§ **WHAT TO WORK ON**
All that is needed is the number of lines in the records that contain the word "agent", stated without anything else.

§ **Stored entries**

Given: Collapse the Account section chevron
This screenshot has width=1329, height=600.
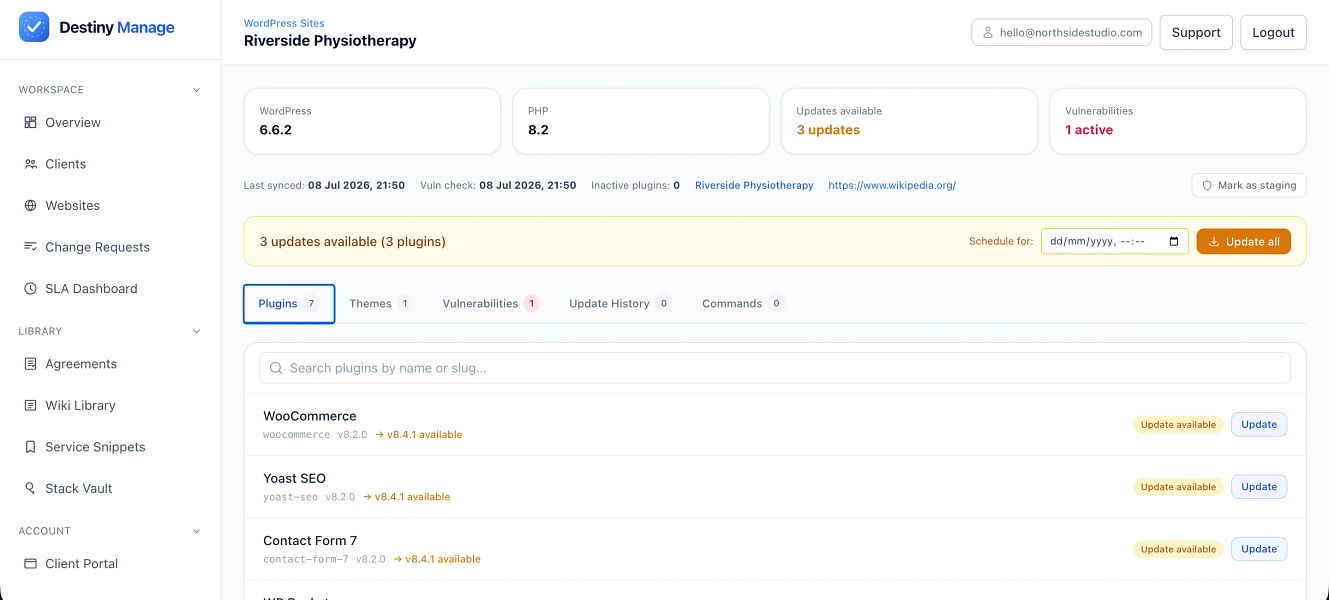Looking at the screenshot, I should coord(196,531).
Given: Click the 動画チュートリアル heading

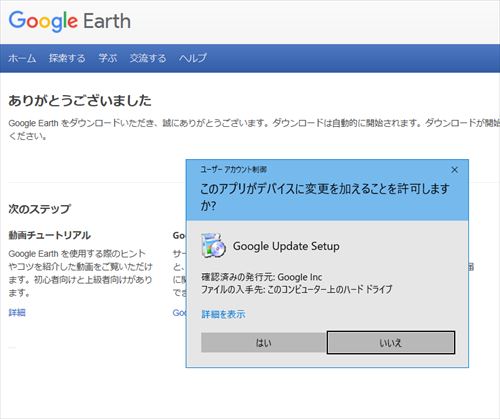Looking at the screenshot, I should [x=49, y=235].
...
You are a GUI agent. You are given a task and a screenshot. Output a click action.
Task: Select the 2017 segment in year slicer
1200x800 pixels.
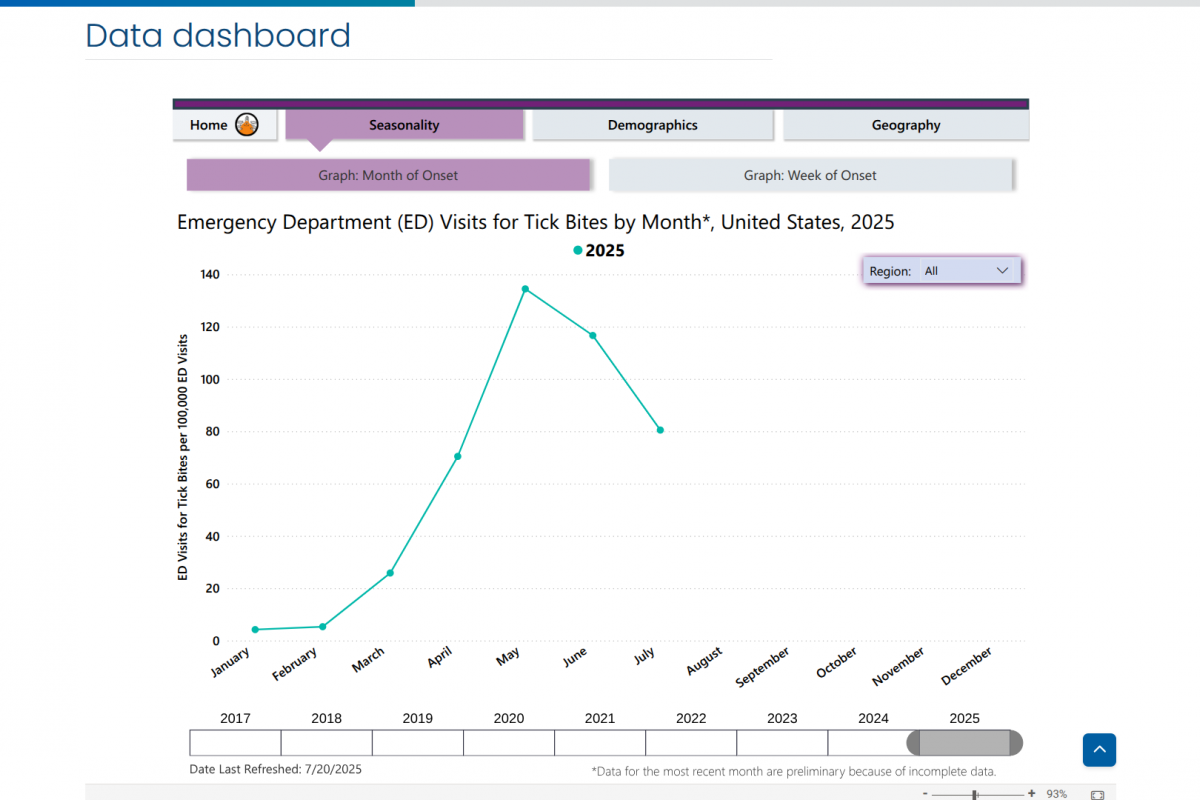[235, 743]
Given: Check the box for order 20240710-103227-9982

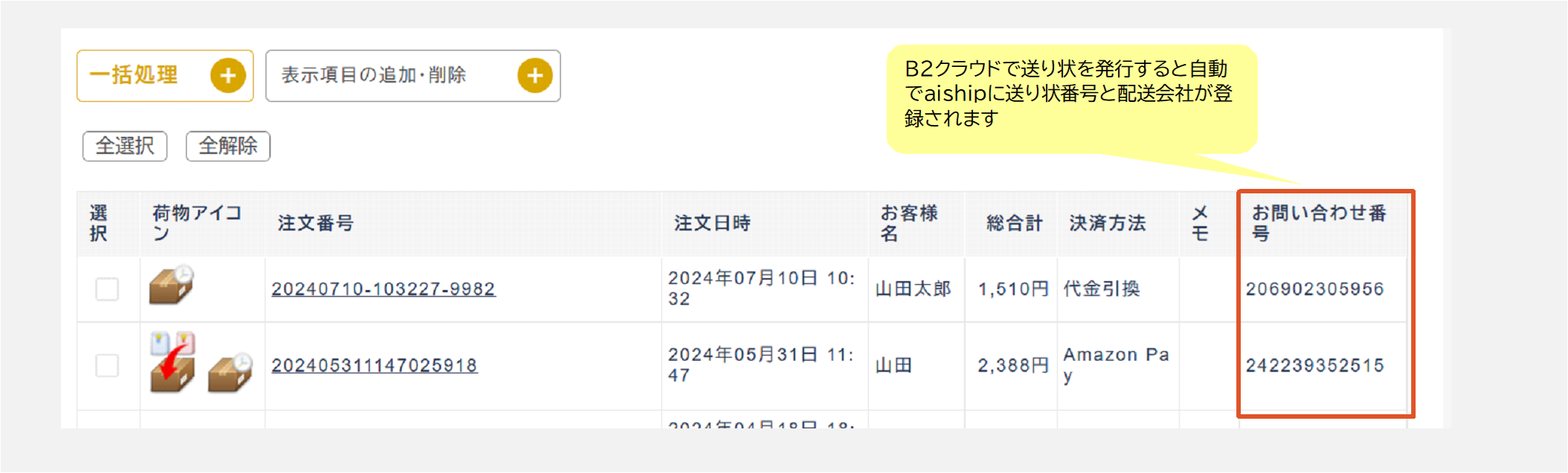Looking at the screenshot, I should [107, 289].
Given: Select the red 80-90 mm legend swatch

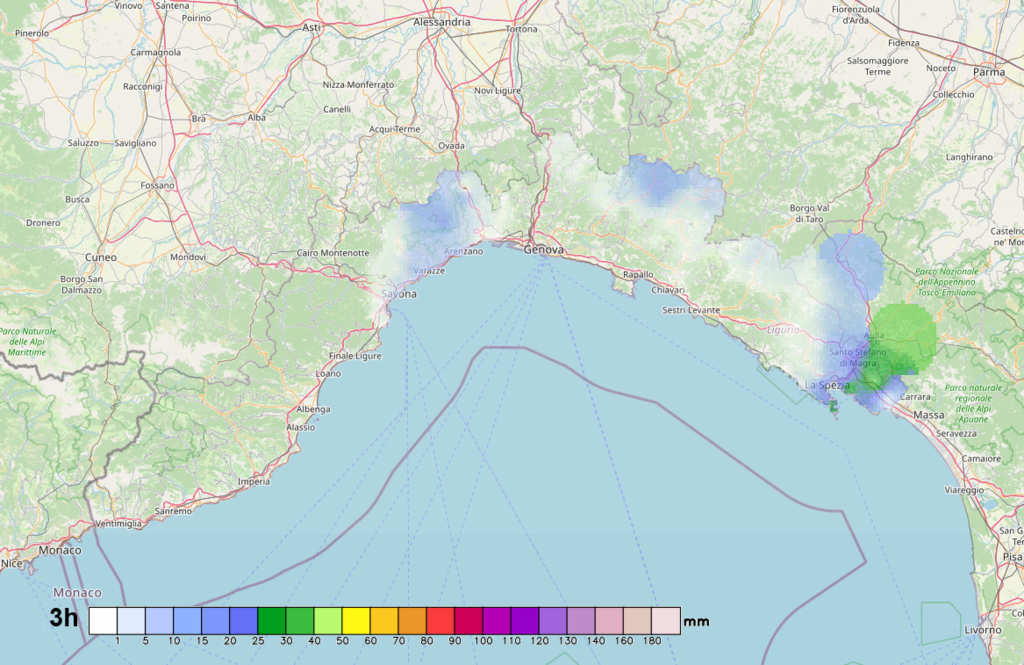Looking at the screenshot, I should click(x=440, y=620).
--
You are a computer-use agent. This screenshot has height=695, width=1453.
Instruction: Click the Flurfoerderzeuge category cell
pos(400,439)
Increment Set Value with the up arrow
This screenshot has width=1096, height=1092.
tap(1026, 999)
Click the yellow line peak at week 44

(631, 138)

§ **ANSWER SPACE**
2